■ TASK DIRECTIONS ■
Word for word, restate the entries below and exclude every image.

Saved entries:
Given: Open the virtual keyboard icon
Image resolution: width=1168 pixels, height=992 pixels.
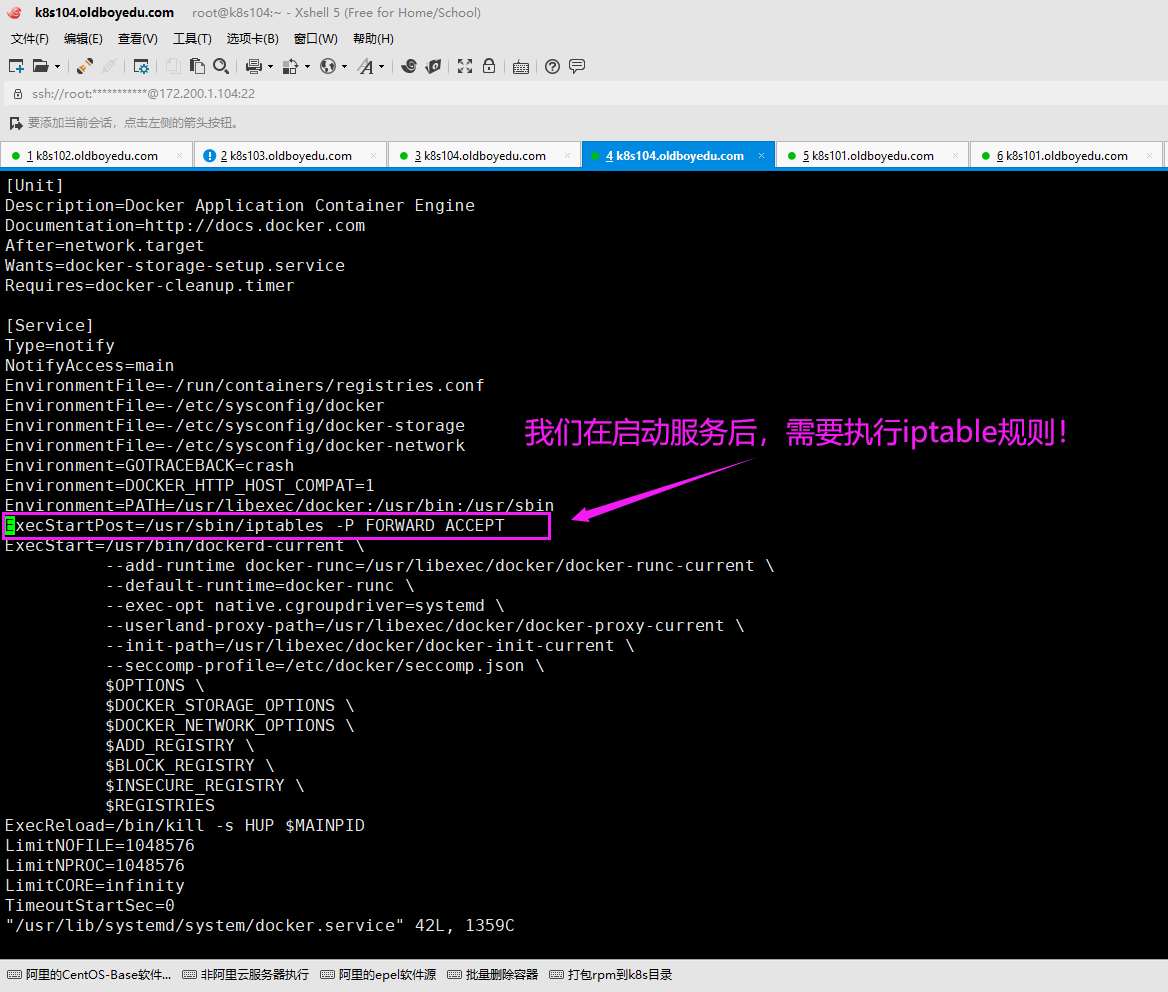Looking at the screenshot, I should (x=520, y=67).
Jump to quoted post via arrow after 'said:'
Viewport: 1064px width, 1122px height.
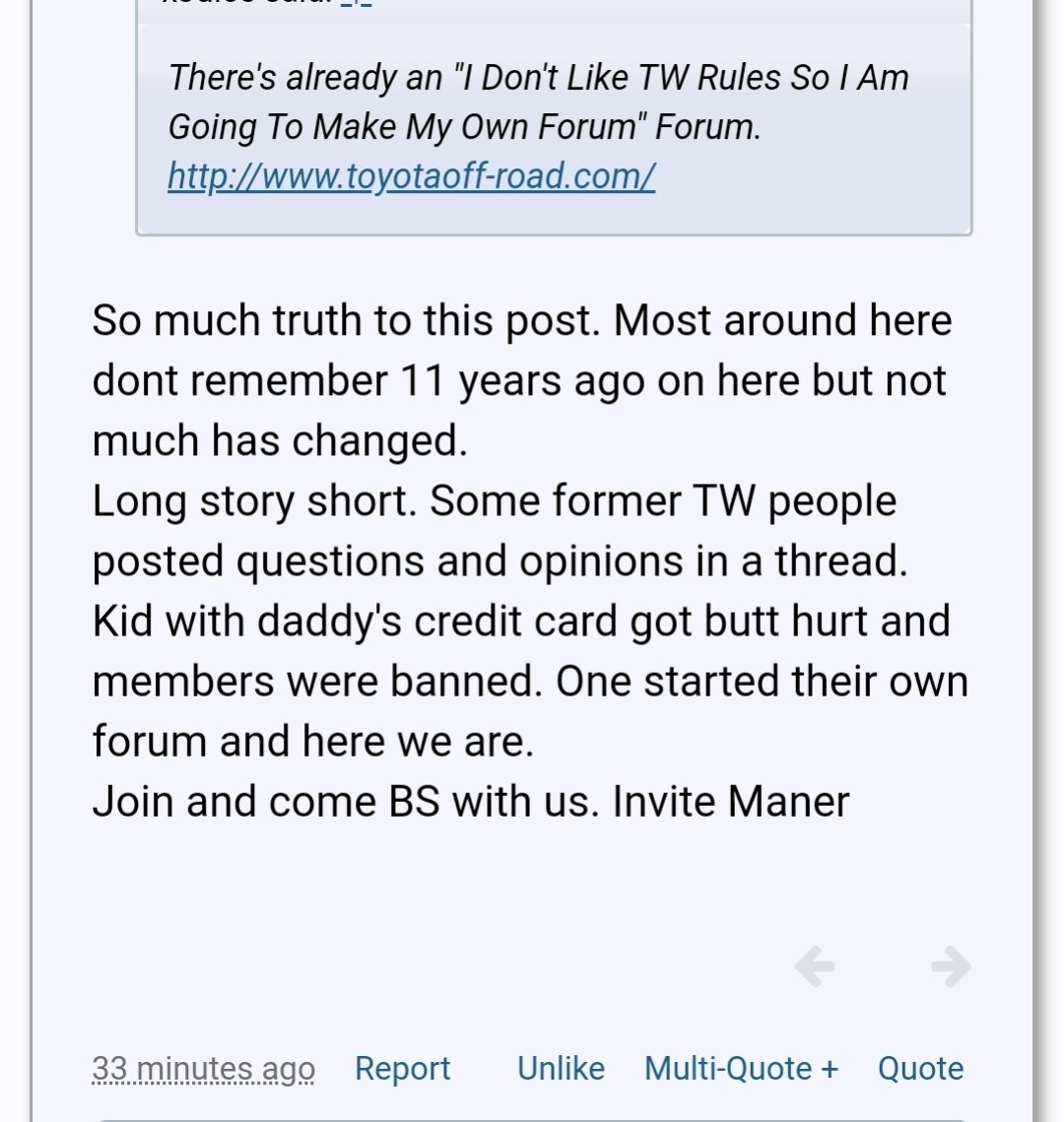357,3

■ WRITTEN RESPONSE ■
Given: Open the virtual keyboard icon
Image resolution: width=1168 pixels, height=992 pixels.
Looking at the screenshot, I should (x=520, y=67).
Jump to quoted post via arrow after 'said:'
Viewport: 1064px width, 1122px height.
357,3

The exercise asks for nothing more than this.